RECORDS FOR PROCESSING Block Start
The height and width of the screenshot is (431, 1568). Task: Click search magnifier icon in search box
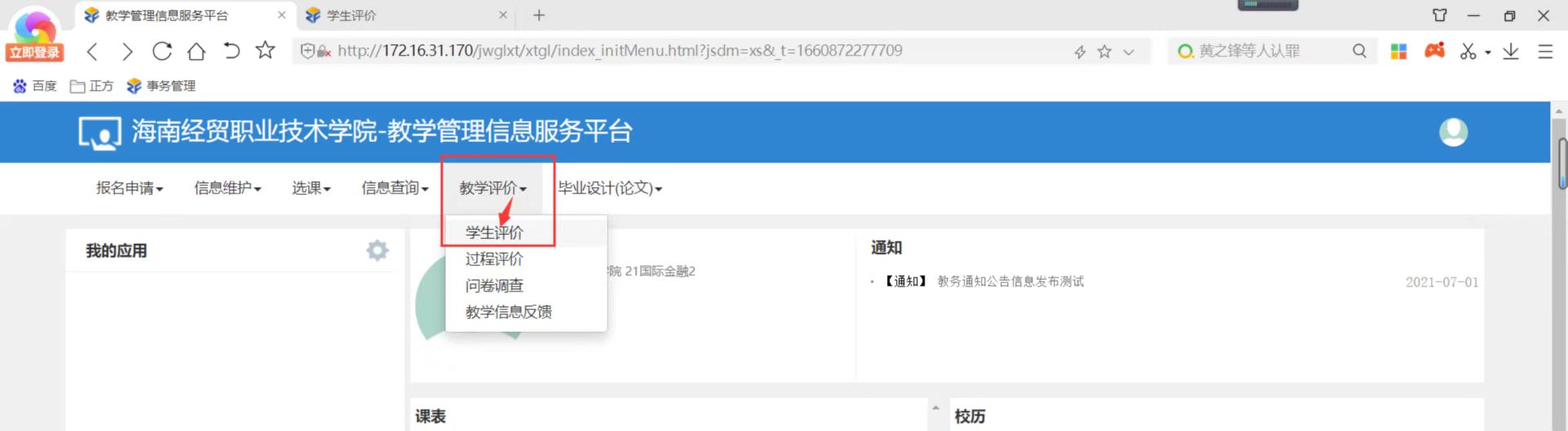(x=1359, y=51)
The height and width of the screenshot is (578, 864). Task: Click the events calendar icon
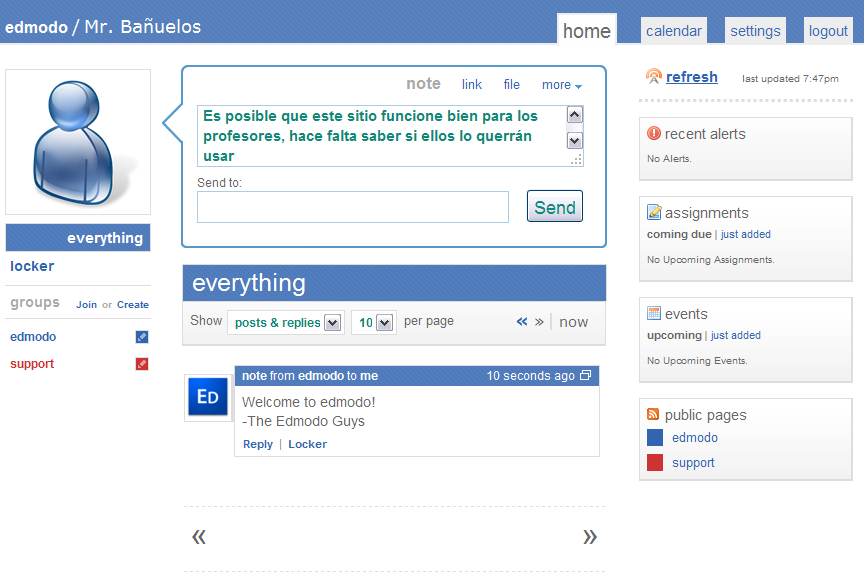pos(656,313)
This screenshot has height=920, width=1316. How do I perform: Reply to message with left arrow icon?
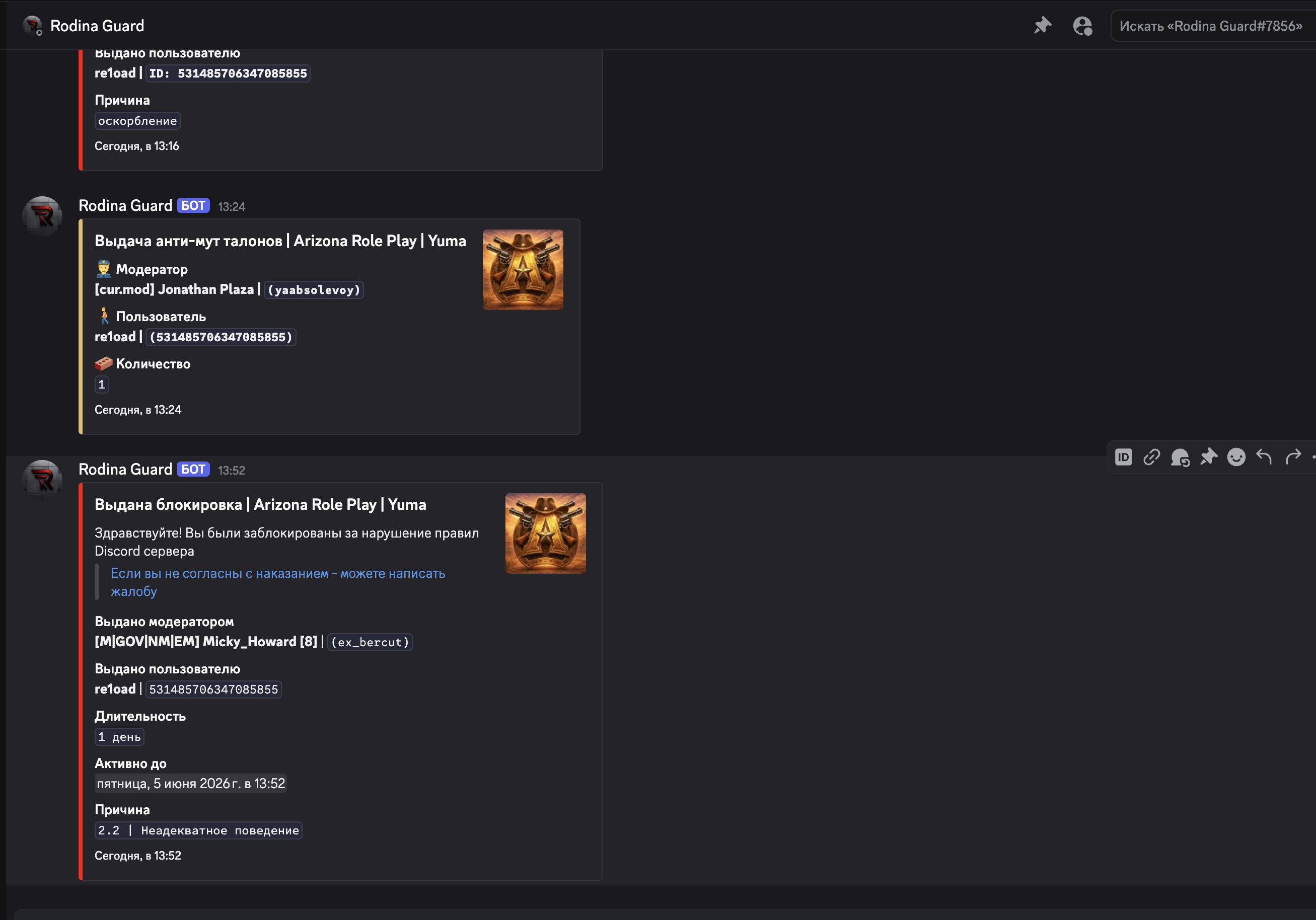1265,457
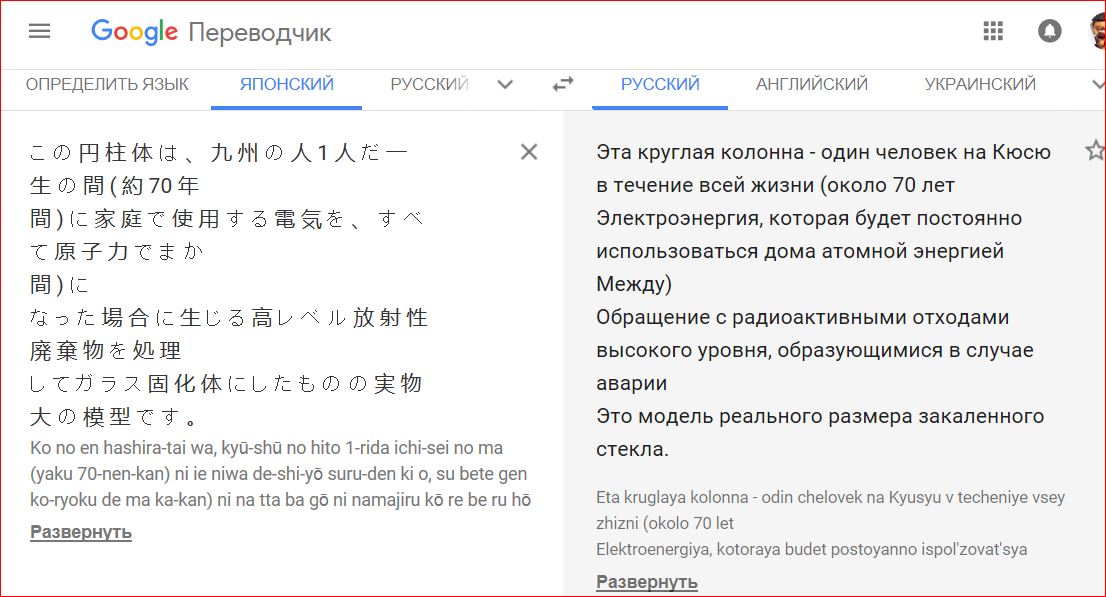The height and width of the screenshot is (597, 1106).
Task: Open the notifications bell
Action: coord(1049,32)
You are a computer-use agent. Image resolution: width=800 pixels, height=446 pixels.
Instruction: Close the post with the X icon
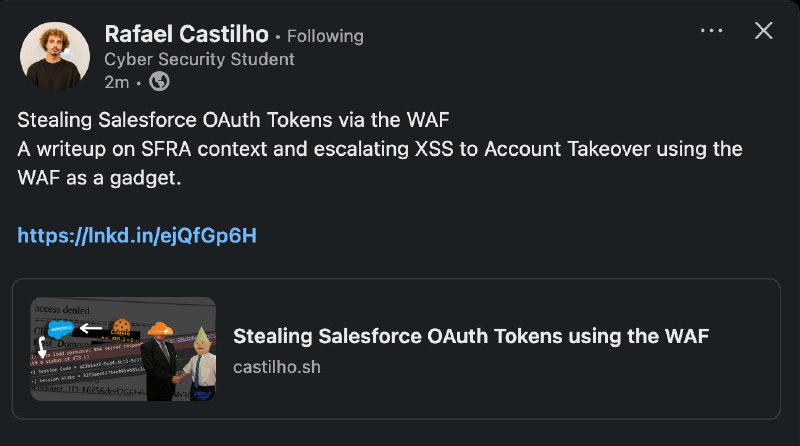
RECORDS FOR PROCESSING Block End
- _PROMPT_: What you give back must match the entries exactly, apart from the omitted pictures.

- _ANSWER SECTION_:
The height and width of the screenshot is (431, 1568). Task: Click search magnifier icon in search box
(x=1359, y=51)
The height and width of the screenshot is (578, 864). Task: Click the events calendar icon
pos(656,313)
This screenshot has height=920, width=1316. How do I perform: Reply to message with left arrow icon?
1265,457
The height and width of the screenshot is (597, 1106).
Task: Open the notifications bell
Action: coord(1049,32)
You are a computer-use agent. Image resolution: width=800 pixels, height=446 pixels.
Instruction: Close the post with the X icon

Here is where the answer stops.